On January 27, 2022, Governor Inslee signed legislation that modifies the Washington long-term care (LTC) program. The legislation:

  • Delay. HB 1732 (HERE) delays the WA Cares program by 18 months, with the premium collection starting July 1, 2023, and benefit eligibility starting July 1, 2026.
  • Near-retirement benefit added. Individuals who were born before January 1, 1968 and who have paid into the program for at least one year are eligible for at least a partial benefit.  Under these circumstances, a person may receive one-tenth of the maximum number of benefit units for each year of premium payments. However, benefits will not be available until July 1, 2026.
  • Refund of collected premiums. The bill gives employers 120 days to refund back to employees any collected premiums prior to July 1, 2023.  If the premiums were collected but not yet remitted to the WA Employment Security Department (ESD), the employer is required to refund the collected premiums to the employee. If the collected premiums were remitted to the ESD, the employment security department will refund the premiums to the employer within 120 days of the collection of the premiums, who is then required to return any premiums collected from the employee.

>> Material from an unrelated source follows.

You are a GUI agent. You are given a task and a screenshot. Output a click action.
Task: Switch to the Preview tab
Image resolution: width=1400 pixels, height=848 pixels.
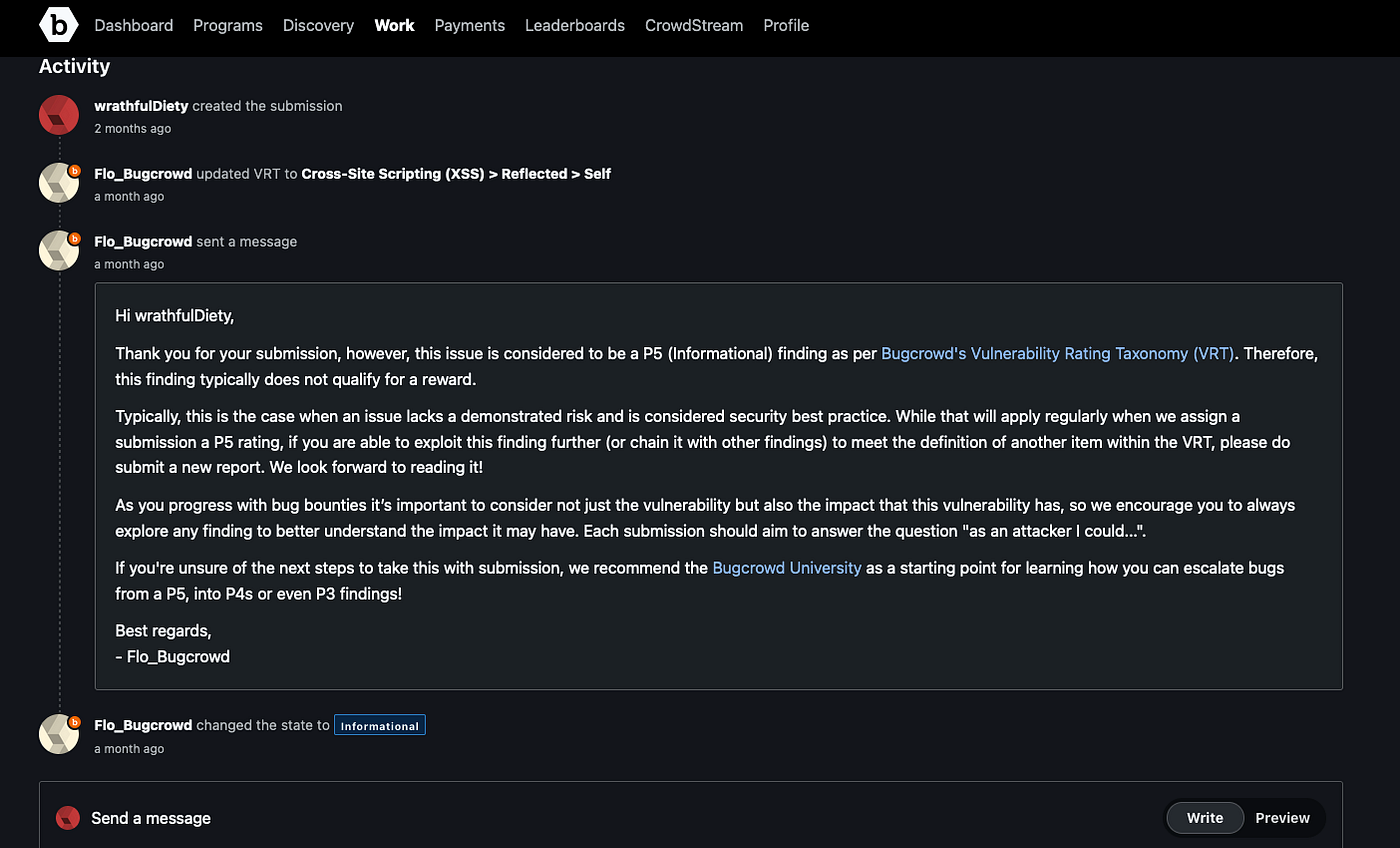[1283, 818]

  • Additional opt-out exemptions. A companion bill, HB 1733 (HERE), provides for additional voluntary opt-out exemptions starting in January 2023 for:
    • A veteran of the United States military who has been rated by the United States department of veterans affairs as having a service-connected disability of 70 percent or greater;
    • A spouse or registered domestic partner of an active duty service member in the United States armed forces whether or not deployed or stationed within or outside of Washington;
    • An employee who holds a nonimmigrant visa for temporary workers and is employed by an employer in Washington; or
    • An employee who is employed by an employer in Washington, but maintains a permanent address outside of Washington as the employee’s primary location of residence.

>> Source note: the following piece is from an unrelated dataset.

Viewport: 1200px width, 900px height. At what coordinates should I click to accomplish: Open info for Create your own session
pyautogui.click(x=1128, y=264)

These exemptions will cease to apply in the event of a change in circumstances, such as if the individual is discharged from the military, the spouse becomes divorced, the employee establishes a permanent address within Washington as the employee’s primary location of residence, or the employee no longer holds a nonimmigrant visa for temporary workers and is a permanent resident or citizen employed in Washington. An employee who had applied for an exemption and ceases to satisfy its requirements must notify the ESD and their employer within 90 days. The employer must then begin collecting premiums from the employee.

ESD has updated instructions for employers (HERE) and will be providing additional information and guidance in February.